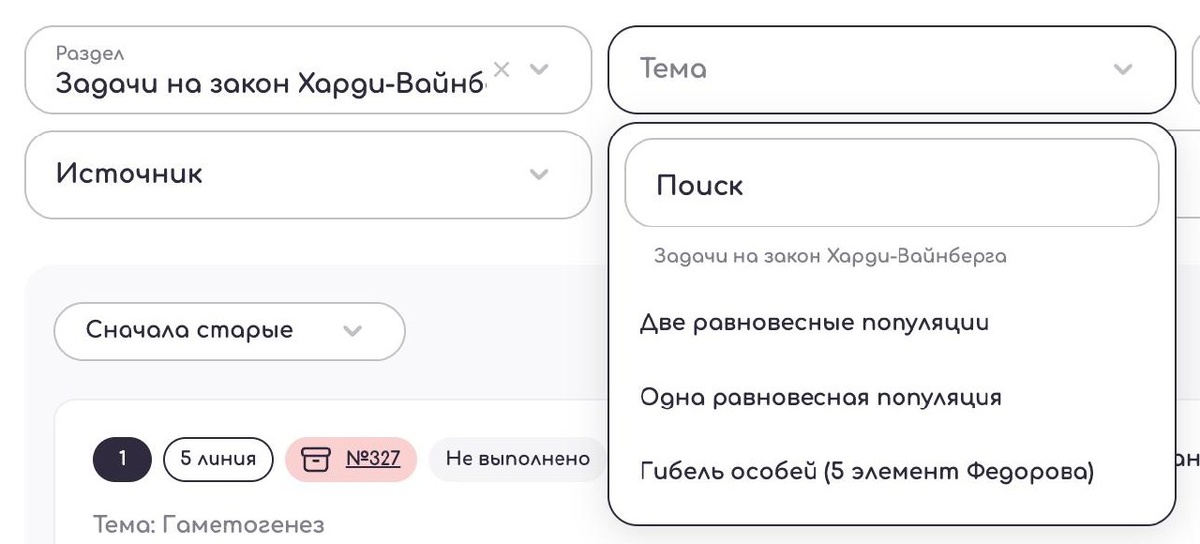Focus the Поиск search field
This screenshot has width=1200, height=544.
pyautogui.click(x=890, y=185)
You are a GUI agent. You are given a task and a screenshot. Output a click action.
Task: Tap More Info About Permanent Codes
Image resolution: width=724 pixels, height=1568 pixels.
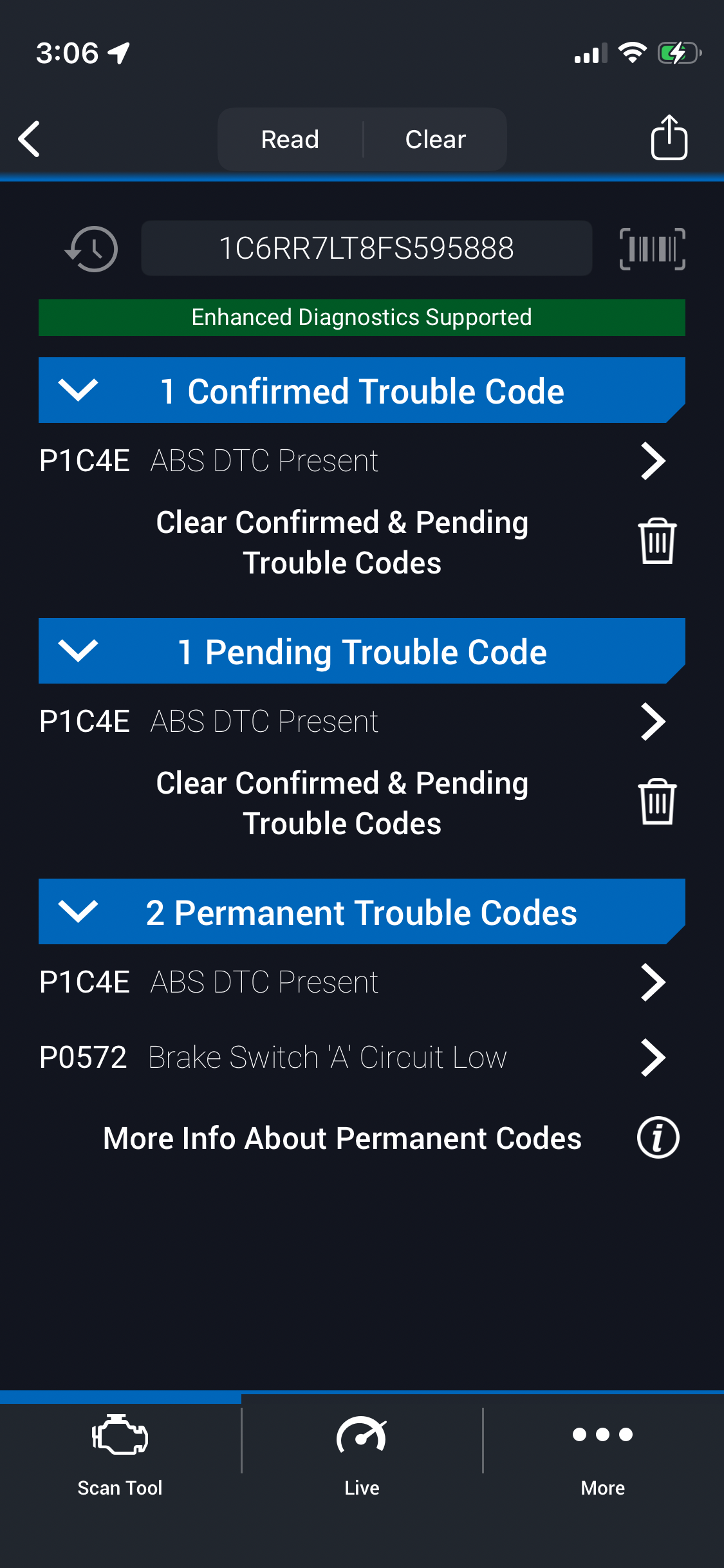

> _REQUIREMENTS_: Rename "Permanent Codes" to "Backup Codes" in all the items above, keeping every other line unchanged and omitting the pictures.

> _TASK SOLUTION_:
Focus the Поиск search field
This screenshot has width=1200, height=544.
pyautogui.click(x=890, y=185)
You are a GUI agent. You are given a task and a screenshot. Output a click action.
Task: Tap More Info About Backup Codes
Image resolution: width=724 pixels, height=1568 pixels.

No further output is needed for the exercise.